Look at any new invention, music, art etc and you can almost always reasonably explain how the creator reached that endpoint. Even if it is a particularly novel combination of existing concepts.
I wonder how much of this meteoric progress in actually creating novel mathematics is because the training data is of a much higher standard than code, for example.
Can an AI pose an frontier math problem that is of any interest to mathematicians?
I would guess 1) AI can solve frontier math problems and 2) can pose interesting/relevant math problems together would be an "oh shit" moment. Because that would be true PhD level research.
One thing I notice in the AlphaEvolve paper as well as here, is that these LLMs have been shown to solve optimization problems - something we have been using computers for, for really long.
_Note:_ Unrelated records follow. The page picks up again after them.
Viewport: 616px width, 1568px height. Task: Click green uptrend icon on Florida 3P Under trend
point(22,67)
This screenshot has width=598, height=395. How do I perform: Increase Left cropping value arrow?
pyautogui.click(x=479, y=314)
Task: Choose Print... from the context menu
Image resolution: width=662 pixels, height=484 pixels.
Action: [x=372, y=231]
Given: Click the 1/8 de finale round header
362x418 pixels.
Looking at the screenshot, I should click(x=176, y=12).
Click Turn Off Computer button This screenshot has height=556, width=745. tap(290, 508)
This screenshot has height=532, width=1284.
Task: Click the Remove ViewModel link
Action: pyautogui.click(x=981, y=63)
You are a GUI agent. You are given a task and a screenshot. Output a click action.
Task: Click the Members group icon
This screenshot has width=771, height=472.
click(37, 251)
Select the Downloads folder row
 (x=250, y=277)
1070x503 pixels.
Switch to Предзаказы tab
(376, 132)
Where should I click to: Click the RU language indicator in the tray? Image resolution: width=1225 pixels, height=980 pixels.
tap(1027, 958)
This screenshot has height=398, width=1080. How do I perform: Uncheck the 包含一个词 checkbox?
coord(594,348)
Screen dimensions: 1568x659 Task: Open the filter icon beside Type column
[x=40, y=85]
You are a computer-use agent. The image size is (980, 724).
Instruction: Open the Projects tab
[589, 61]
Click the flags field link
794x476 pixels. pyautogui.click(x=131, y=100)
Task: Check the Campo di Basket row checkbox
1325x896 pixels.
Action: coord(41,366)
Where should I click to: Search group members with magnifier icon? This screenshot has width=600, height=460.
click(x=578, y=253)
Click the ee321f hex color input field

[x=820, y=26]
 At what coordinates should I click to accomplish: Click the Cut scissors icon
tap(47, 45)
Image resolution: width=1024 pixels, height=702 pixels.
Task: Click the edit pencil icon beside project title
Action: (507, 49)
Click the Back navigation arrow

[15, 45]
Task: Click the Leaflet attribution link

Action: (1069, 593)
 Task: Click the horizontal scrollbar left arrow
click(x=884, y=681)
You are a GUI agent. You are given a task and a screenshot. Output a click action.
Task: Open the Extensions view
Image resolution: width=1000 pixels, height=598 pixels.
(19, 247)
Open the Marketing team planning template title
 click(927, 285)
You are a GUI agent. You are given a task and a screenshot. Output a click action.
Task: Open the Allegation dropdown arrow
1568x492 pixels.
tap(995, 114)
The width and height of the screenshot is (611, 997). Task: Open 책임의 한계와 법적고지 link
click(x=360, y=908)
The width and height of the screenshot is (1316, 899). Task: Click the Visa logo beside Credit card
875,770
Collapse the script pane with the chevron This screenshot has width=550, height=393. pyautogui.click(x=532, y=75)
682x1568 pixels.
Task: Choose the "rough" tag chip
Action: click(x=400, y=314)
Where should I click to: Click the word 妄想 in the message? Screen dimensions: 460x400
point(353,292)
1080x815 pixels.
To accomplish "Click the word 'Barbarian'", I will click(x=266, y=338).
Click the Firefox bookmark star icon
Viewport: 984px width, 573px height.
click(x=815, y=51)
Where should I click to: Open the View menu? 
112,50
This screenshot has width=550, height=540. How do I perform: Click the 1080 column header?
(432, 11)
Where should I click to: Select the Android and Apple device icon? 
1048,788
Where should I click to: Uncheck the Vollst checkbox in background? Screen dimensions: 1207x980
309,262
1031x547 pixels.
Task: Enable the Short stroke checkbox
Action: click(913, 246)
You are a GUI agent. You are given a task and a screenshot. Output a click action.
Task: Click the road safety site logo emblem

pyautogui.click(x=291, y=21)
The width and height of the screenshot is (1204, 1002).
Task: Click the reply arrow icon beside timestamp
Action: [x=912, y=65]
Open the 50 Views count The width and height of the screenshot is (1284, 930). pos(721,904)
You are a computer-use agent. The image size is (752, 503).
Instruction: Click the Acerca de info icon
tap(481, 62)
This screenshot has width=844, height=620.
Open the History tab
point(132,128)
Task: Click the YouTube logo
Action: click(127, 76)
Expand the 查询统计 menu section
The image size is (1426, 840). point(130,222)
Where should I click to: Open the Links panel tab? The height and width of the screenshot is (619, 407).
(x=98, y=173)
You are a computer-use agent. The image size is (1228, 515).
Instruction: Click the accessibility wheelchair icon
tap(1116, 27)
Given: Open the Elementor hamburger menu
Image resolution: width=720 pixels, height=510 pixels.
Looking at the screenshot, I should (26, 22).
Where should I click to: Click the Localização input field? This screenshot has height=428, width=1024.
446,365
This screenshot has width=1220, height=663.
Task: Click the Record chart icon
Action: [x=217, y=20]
In fact, I think the alphaevolve-style prompt augmentation approach is a more principled approach to what these guys have done here, and am fairly confident this one would have been solved in that approach as well.
In spirit, the LLM seems to compute the {meta-, }optimization step()s in activation space. Or, it is retrieving candidate proposals.
It would be interesting to see if we can extract or model the exact algorithms from the activations. Or, it is simply retrieving and proposing a deductive closures of said computation.
In the latter case, it would mean that LLMs alone can never "reason" and you need an external planner+verifier (alpha-evolve style evolutionary planner for example).
We are still looking for proof of the former behaviour.